- _OBIETTIVO A_:
Inserisci in una lista JSON di stringhe le righe dei record, una stringa per riga e senza le righe vuote. Parti dalla riga che contiene "Image resolution: width=1414" e arriva fino a quella che contiene "tap(151, 69)", entrambe comprese.

- _BRANO FORNITO_:

● ● ● ●

E
alla fine della “strada percorsa”... la collaborazione di classe?
Il
“Segretariato Unificato della IV internazionale” (SUQI) entra nel
governo di “fronte popolare” di Lula in brasile.
di
Franco Grisolia
La
nascita del governo di Lula in Brasile è stato salutato come un importante
successo dall’insieme del riformismo, della socialdemocrazia e del
centrosinistra internazionali. In effetti il governo dell’ex sindacalista
si pone nell’ambito delle esperienze del “progressismo”, in quel
quadro di alternanze politiche che non mettono in discussione né il
capitalismo come sistema, né le sue compatibilità immediate. Il governo
Lula è quindi, con le sue specificità, un governo borghese, che si serve
del controllo del Partito dei Lavoratori (PT) per cercare di portare avanti
la sua politica senza reazioni da parte della classe operaia e degli altri
strati oppressi. Ciò è evidenziato dal fatto che il vicepresidente eletto
in ticket con Lula è un politico di destra, dirigente del piccolo Partito
Liberale, grande industriale tessile (ha quindicimila dipendenti sottopagati
in fabbriche in cui i diritti sindacali sono praticamente inesistenti).Così
come va ricordato la situazione da unità nazionale che si è creata in
parlamento, dove il PT e i suoi alleati diretti di centrosinistra non hanno
la maggioranza (il carattere politico del governo in Brasile è determinato
dalla sua costituzione semibonapartista, che accentra i poteri nel
presidente). Le assicurazioni date al Fondo Monetario Internazionale di non
voler modificare in nulla le relazioni economico-finanziarie internazionali,
in particolare rispetto al debito, sono in questo quadro riprova del
carattere nemmeno limitatamente antimperialista del nuovo governo (senza
naturalmente escludere in assoluto la possibilità di future parziali
frizioni in particolare con l’imperialismo americano). Una politica,
quella del governo Lula, più moderata di quella, timidamente riformista, di
un fronte popolare come quello di Allende nel Cile degli anni ’70.
Una
novità è rappresentata dall’entrata nel governo dell’ex
vicegovernatore dello stato del Rio Grande do Sul (quello di Porto Alegre)
Miguel Rossetto nominato ministro dello sviluppo agricolo. Rossetto è uno
dei principali dirigenti della corrente interna al PT che ha il nome di
Democrazia Socialista. Una corrente che si pone ,con il sostegno di circa il
10% degli iscritti, tra la maggioranza “Lulista” apertamente riformista
(circa 60% del partito) e la sinistra radicale (30%circa) del PT. Democrazia
Socialista (DS) è la sezione brasiliana dell’organizzazione
internazionale che si fregia del nome di “Segretariato Unificato della IV
Internazionale” (o “IV Internazionale” tout court) e che è
rappresentata in Italia dalla corrente che ha come principali esponenti
Livio Maitan e Franco Turigliatto (Associazione Bandiera Rossa)

● ● ● ●

- _RECORD FORNITI_:
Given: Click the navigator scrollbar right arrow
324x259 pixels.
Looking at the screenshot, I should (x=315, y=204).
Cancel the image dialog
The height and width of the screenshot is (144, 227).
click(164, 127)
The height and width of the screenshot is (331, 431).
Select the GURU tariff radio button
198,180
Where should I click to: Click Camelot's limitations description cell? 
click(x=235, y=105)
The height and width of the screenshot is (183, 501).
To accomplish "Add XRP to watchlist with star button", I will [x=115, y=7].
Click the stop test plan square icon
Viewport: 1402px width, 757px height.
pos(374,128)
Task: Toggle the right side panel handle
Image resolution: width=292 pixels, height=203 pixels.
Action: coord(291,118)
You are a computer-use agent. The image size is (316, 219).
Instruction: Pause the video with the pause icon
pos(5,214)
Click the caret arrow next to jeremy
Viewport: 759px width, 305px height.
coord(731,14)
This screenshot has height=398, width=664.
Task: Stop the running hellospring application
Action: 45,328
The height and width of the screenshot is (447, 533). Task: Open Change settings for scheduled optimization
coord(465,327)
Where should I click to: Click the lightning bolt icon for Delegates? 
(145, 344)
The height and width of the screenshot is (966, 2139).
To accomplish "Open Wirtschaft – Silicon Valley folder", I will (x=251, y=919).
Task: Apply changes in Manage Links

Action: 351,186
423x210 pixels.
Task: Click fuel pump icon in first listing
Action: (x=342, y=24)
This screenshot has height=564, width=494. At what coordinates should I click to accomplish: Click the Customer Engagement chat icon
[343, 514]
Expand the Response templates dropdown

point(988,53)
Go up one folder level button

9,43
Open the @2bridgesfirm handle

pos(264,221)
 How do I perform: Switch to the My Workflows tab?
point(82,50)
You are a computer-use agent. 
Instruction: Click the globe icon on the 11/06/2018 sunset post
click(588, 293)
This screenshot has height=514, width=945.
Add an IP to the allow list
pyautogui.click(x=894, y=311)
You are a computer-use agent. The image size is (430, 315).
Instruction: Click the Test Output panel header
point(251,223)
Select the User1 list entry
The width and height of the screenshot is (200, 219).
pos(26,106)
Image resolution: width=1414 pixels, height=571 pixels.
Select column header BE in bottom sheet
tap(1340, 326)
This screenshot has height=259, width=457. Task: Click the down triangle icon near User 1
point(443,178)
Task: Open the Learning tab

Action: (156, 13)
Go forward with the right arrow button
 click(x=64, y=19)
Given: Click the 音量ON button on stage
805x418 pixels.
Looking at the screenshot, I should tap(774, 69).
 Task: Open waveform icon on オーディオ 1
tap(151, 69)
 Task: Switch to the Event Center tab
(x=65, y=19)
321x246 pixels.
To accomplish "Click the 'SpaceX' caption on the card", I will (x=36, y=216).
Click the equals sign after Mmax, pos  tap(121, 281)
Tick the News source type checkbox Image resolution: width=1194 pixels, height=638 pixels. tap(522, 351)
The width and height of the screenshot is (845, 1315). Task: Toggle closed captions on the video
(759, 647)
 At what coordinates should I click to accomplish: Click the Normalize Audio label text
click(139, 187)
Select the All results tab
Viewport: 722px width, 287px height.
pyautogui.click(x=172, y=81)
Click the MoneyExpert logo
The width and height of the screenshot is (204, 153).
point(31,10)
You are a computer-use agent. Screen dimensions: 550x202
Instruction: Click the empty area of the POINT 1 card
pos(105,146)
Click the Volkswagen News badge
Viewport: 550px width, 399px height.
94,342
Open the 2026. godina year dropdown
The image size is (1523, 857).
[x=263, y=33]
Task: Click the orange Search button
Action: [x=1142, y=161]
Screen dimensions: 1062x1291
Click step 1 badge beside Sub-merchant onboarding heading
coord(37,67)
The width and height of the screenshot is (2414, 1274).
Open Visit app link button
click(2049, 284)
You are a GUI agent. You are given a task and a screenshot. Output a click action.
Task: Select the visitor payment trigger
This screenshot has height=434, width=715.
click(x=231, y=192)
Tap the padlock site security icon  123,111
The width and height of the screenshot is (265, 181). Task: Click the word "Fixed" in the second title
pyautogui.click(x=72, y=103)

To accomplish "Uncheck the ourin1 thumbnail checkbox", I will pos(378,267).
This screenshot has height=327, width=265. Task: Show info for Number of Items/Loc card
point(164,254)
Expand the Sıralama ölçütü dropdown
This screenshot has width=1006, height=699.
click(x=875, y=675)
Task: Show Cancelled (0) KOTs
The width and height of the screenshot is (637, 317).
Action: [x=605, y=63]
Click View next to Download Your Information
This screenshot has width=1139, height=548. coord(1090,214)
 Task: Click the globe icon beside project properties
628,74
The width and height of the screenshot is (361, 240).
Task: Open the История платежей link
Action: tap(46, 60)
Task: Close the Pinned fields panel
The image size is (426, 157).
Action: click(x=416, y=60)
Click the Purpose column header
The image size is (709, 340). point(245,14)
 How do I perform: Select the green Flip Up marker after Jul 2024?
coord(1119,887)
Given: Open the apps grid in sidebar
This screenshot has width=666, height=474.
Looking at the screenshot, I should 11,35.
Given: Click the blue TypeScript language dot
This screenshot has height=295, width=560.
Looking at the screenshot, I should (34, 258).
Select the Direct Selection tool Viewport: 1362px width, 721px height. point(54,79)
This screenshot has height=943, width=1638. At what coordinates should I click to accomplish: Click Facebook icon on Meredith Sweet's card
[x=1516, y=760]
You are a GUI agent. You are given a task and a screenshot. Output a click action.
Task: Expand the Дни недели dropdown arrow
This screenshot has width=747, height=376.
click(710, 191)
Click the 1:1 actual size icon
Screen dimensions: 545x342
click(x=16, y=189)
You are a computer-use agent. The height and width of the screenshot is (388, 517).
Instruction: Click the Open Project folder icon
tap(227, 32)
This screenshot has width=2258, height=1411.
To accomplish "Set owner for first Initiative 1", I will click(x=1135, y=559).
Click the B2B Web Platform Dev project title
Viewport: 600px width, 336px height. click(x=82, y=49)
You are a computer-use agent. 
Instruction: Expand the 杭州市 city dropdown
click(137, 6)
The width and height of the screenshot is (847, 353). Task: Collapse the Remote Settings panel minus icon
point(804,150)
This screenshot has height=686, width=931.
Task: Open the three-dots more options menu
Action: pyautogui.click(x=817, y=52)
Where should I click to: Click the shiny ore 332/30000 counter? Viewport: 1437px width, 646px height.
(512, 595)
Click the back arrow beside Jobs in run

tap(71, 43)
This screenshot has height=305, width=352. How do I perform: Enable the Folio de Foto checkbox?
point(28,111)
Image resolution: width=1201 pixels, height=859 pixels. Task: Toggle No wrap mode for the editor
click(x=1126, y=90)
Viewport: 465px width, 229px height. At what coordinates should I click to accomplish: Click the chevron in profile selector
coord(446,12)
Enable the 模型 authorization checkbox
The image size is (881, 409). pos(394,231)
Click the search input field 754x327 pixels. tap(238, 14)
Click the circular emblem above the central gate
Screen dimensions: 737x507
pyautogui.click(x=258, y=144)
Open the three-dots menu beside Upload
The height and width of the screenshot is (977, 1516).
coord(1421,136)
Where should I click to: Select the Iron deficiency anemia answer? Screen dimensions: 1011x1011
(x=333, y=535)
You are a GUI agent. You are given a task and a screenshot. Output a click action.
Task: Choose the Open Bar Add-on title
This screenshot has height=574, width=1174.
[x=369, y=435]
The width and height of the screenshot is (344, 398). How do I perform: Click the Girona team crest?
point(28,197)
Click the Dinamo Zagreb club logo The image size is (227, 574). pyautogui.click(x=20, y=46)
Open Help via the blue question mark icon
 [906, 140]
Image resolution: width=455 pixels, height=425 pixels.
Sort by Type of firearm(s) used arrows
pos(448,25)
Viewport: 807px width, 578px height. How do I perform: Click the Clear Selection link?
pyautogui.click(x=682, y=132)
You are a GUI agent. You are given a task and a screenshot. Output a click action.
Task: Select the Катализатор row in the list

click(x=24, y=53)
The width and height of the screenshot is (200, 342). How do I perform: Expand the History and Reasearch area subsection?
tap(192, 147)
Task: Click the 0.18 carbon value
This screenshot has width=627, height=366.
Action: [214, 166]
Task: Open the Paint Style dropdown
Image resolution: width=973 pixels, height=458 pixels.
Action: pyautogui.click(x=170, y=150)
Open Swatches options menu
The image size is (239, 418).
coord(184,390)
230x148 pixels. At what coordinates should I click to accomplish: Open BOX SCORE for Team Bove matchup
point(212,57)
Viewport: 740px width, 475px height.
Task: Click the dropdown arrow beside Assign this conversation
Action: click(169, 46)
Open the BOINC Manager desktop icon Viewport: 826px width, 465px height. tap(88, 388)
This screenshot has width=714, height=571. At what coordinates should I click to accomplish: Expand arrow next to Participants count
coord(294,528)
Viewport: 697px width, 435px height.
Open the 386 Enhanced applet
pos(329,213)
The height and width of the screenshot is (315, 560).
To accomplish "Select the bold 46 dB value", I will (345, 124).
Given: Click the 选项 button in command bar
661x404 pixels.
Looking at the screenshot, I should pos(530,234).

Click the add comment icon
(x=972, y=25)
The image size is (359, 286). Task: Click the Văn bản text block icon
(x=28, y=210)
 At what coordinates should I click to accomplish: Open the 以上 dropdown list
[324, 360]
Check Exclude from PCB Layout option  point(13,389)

● ● ● ●

- _OBIETTIVO B_:
Nel brano sul governo Lula, quali correnti del PT sono indicate insieme alla loro quota di iscritti? Elenca ciascuna corrente con la percentuale riportata.

- _RISPOSTA COMPLETA A_:
[
  "Image resolution: width=1414 pixels, height=571 pixels.",
  "Select column header BE in bottom sheet",
  "tap(1340, 326)",
  "This screenshot has height=259, width=457. Task: Click the down triangle icon near User 1",
  "point(443,178)",
  "Task: Open the Learning tab",
  "Action: (156, 13)",
  "Go forward with the right arrow button",
  " click(x=64, y=19)",
  "Given: Click the 音量ON button on stage",
  "805x418 pixels.",
  "Looking at the screenshot, I should tap(774, 69).",
  " Task: Open waveform icon on オーディオ 1",
  "tap(151, 69)"
]

- _RISPOSTA COMPLETA B_:
- Democrazia Socialista: circa il 10% degli iscritti
- maggioranza "Lulista": circa il 60% del partito
- sinistra radicale: circa il 30%